Items from a data source:
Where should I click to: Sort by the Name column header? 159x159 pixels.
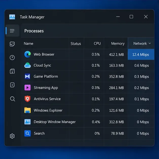(x=28, y=44)
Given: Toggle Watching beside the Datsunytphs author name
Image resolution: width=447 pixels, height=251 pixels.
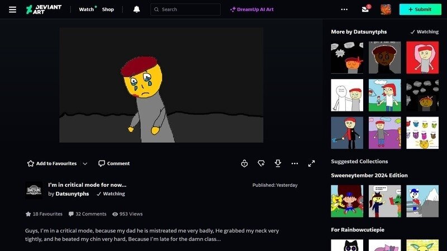Looking at the screenshot, I should tap(111, 194).
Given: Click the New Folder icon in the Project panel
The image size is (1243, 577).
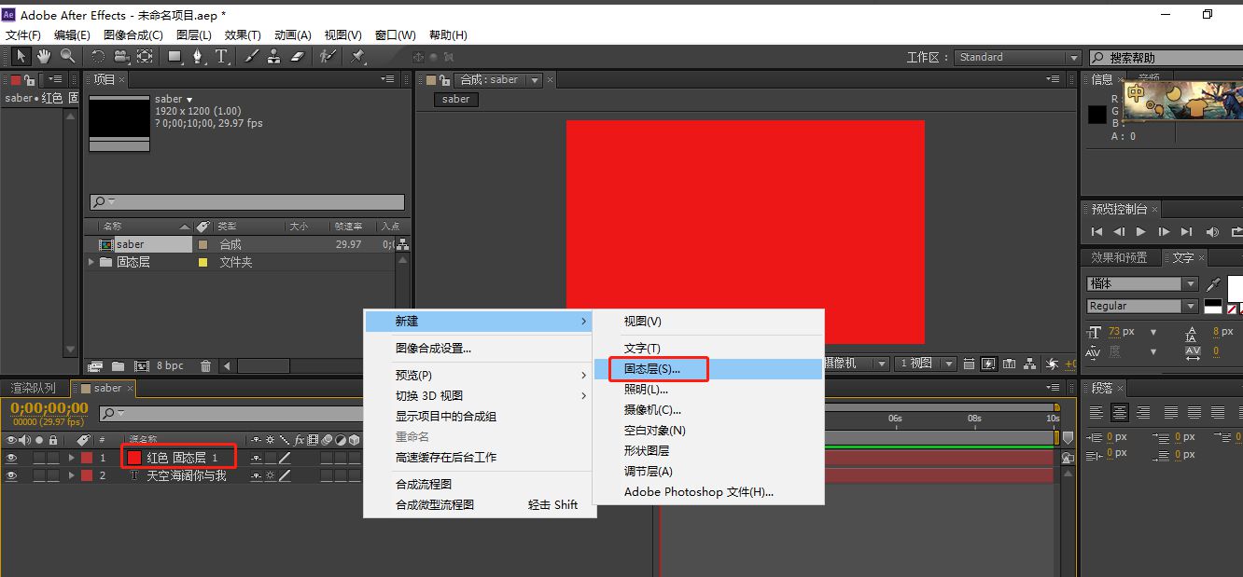Looking at the screenshot, I should [119, 366].
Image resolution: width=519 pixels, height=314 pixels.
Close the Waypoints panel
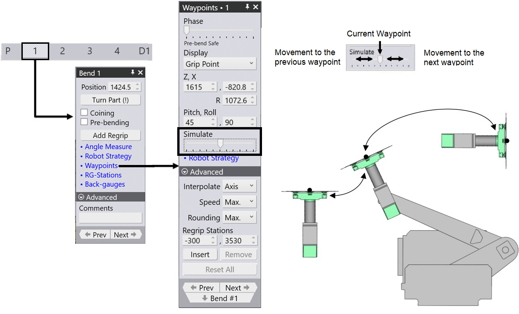[x=256, y=7]
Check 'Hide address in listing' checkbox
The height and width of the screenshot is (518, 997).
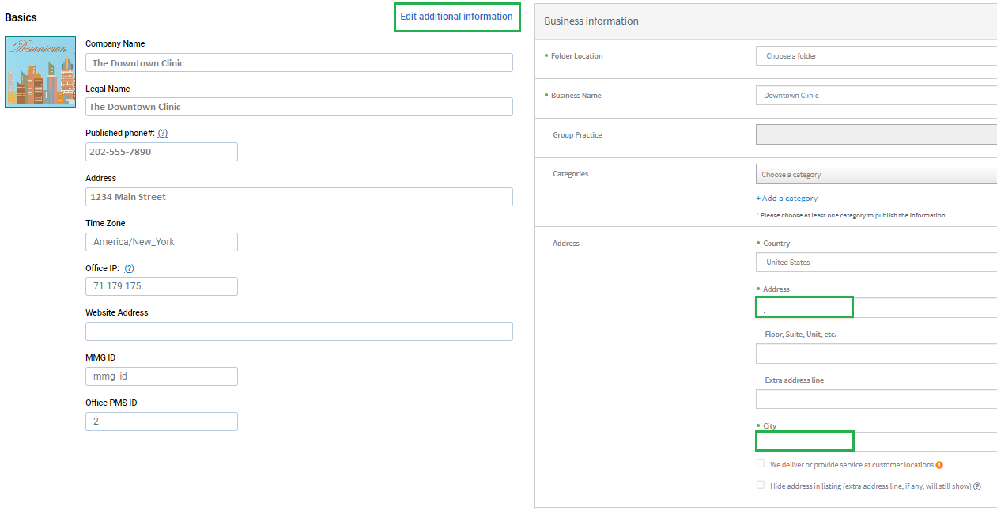click(x=761, y=486)
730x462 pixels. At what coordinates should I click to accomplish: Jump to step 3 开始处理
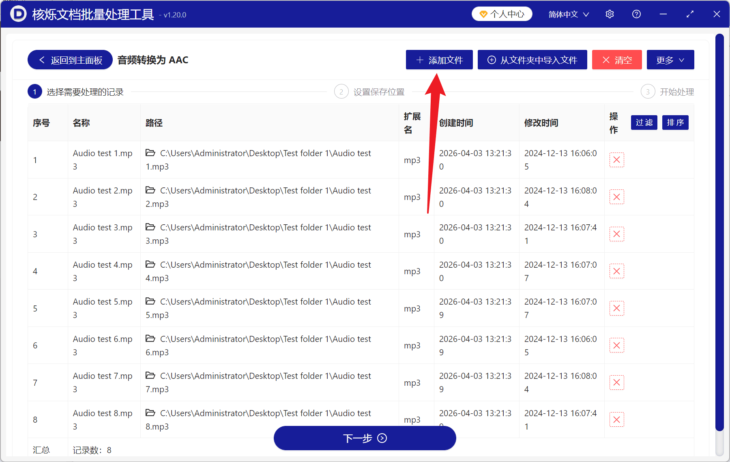click(x=668, y=92)
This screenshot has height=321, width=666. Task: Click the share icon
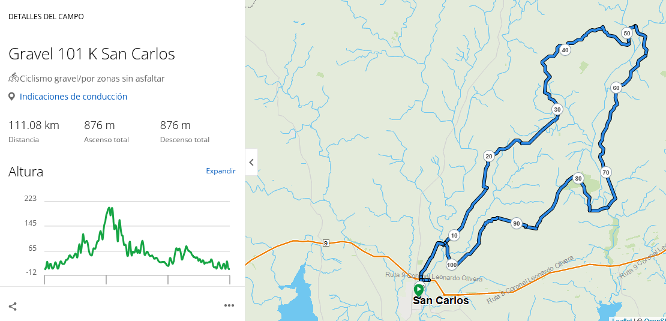coord(13,306)
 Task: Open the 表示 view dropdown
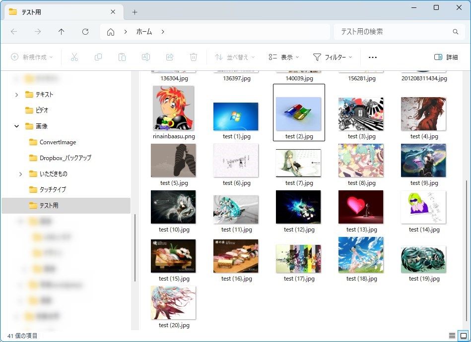283,57
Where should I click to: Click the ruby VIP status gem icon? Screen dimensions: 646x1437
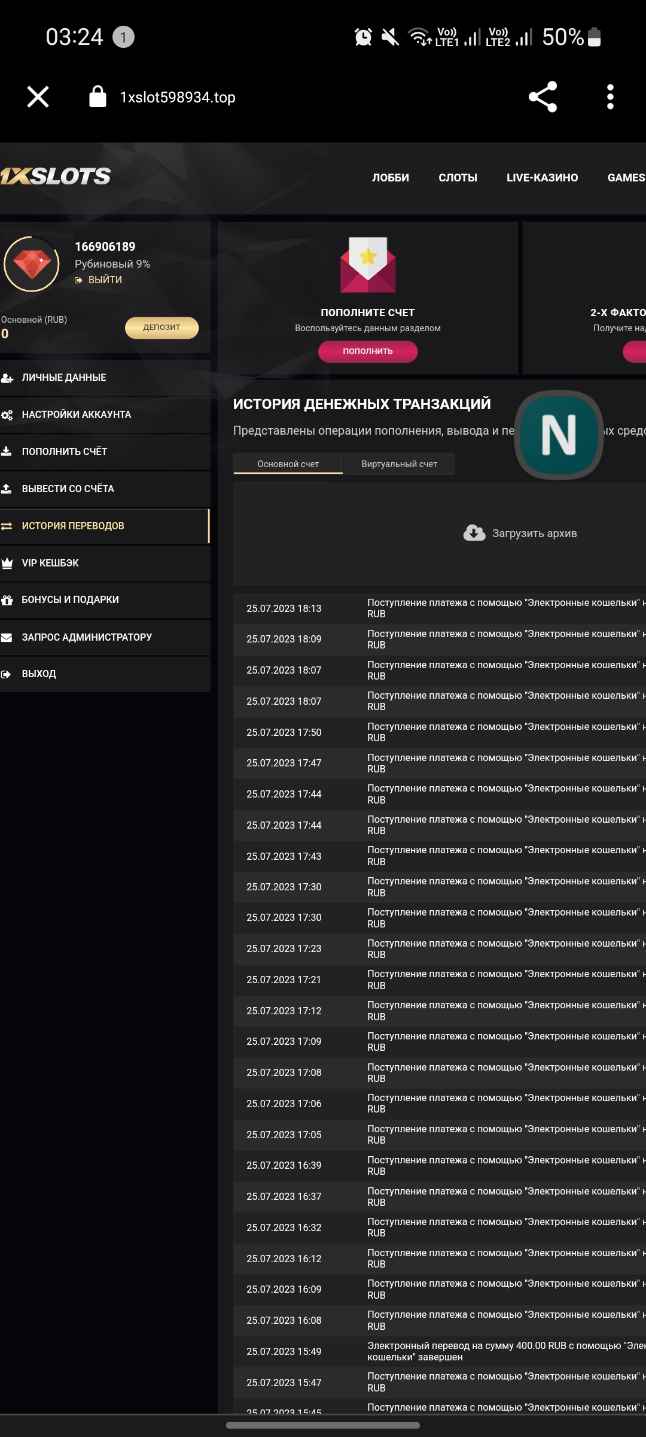click(x=32, y=263)
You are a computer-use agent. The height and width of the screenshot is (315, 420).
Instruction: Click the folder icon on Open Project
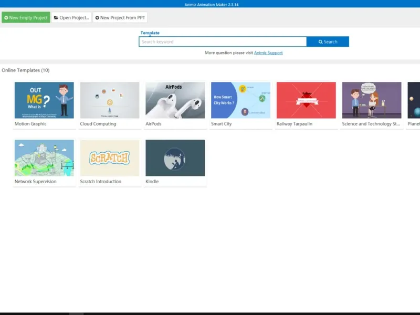[x=56, y=18]
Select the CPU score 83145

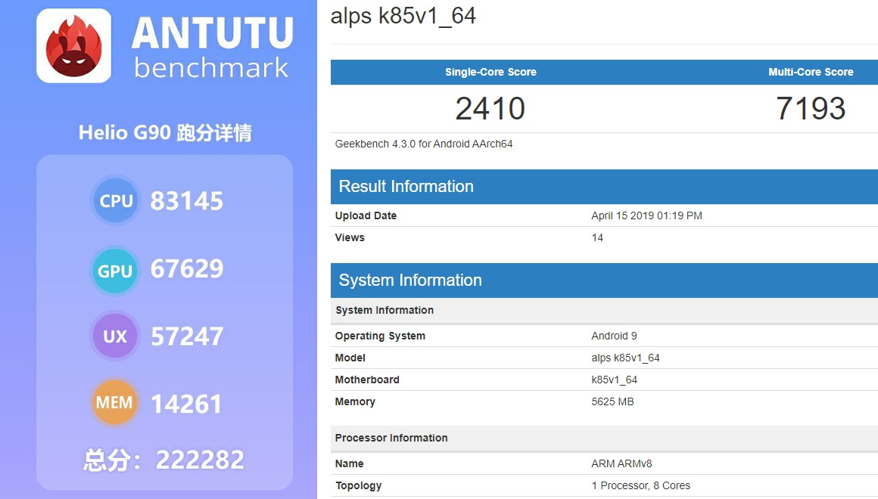click(187, 201)
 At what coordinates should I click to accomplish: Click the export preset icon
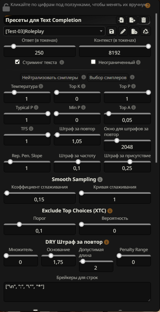pyautogui.click(x=132, y=20)
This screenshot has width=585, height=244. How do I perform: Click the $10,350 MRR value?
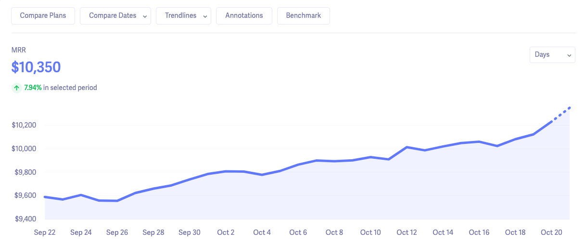(36, 67)
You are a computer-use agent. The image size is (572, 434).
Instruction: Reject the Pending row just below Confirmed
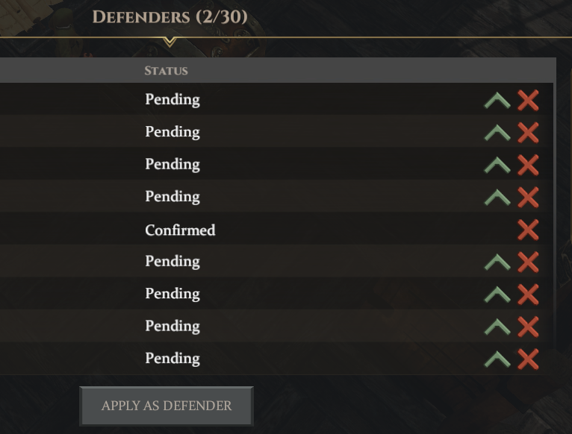click(x=528, y=262)
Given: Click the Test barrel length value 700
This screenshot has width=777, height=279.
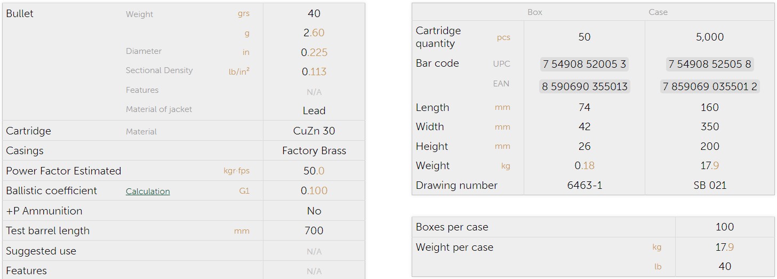Looking at the screenshot, I should click(x=314, y=231).
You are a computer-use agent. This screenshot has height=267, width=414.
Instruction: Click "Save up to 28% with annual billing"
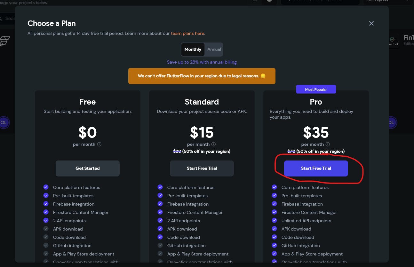point(202,62)
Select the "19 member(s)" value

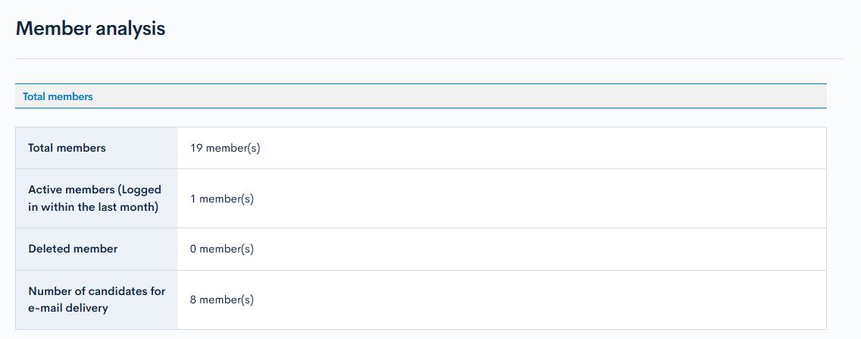[225, 148]
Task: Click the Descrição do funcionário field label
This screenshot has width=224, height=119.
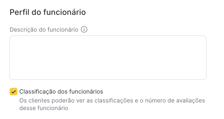Action: coord(44,29)

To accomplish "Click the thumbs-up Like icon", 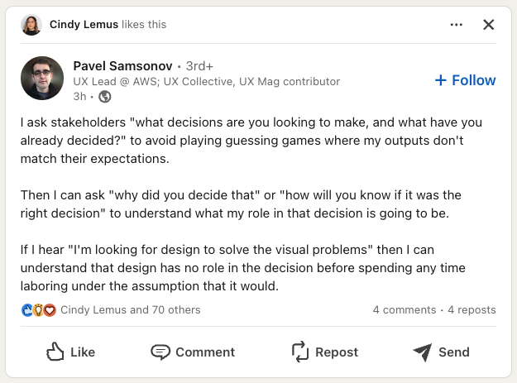I will point(56,352).
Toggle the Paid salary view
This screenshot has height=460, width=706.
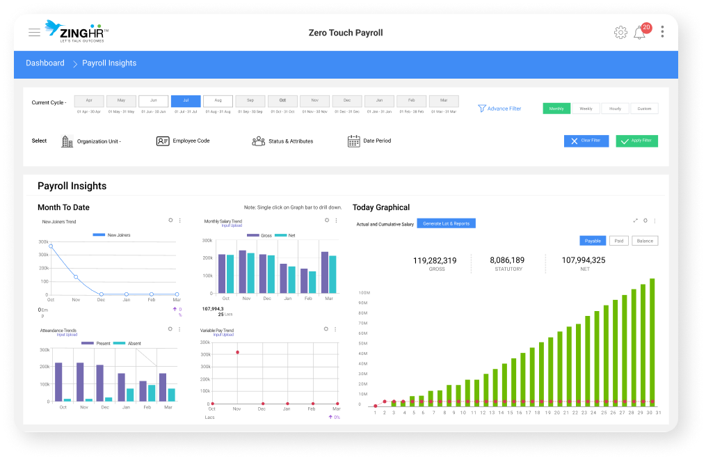[618, 241]
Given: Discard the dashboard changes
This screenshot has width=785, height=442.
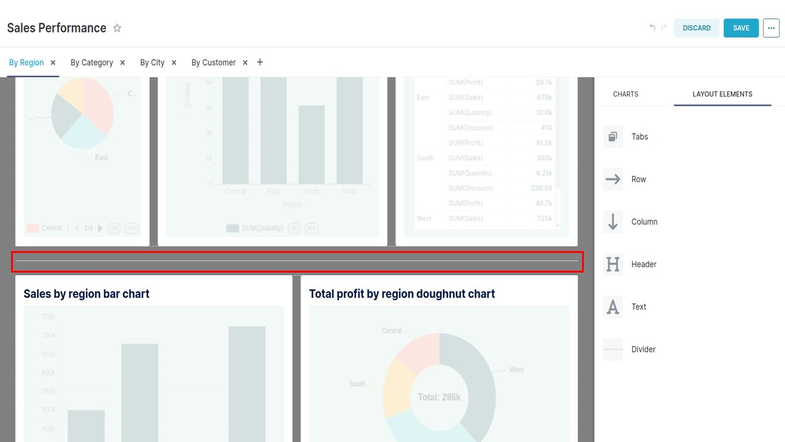Looking at the screenshot, I should [x=697, y=28].
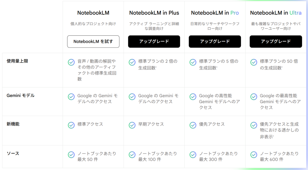308x170 pixels.
Task: Click the 使用量上限 row label
Action: click(x=17, y=61)
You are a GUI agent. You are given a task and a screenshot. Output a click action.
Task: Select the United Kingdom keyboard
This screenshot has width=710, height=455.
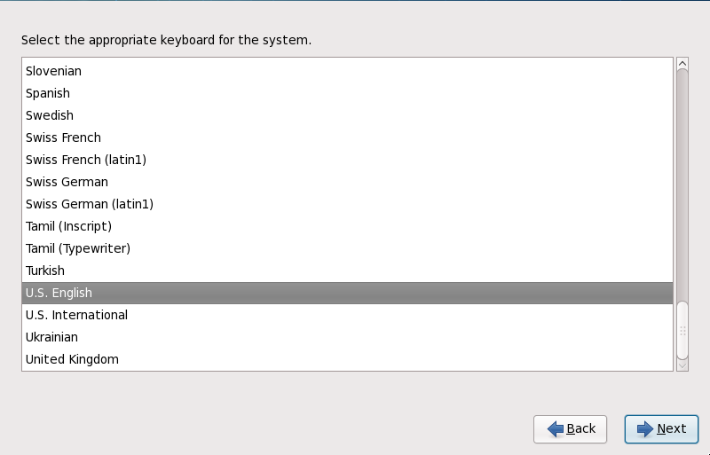tap(72, 359)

Work order:
Give back exactly, and solely, the section of the data above bounded by the line containing "This screenshot has height=460, width=706." and the line containing "Task: Select the United Kingdom keyboard", both bounding lines included and pictures omitted.

Exercise answer:
This screenshot has height=460, width=706.
[618, 241]
Given: Discard the dashboard changes
This screenshot has width=785, height=442.
Looking at the screenshot, I should [x=697, y=28].
308x170 pixels.
Task: Click the 使用量上限 row label
Action: click(x=17, y=61)
You are a GUI agent. You are given a task and a screenshot. Output a click action.
Task: Select the United Kingdom keyboard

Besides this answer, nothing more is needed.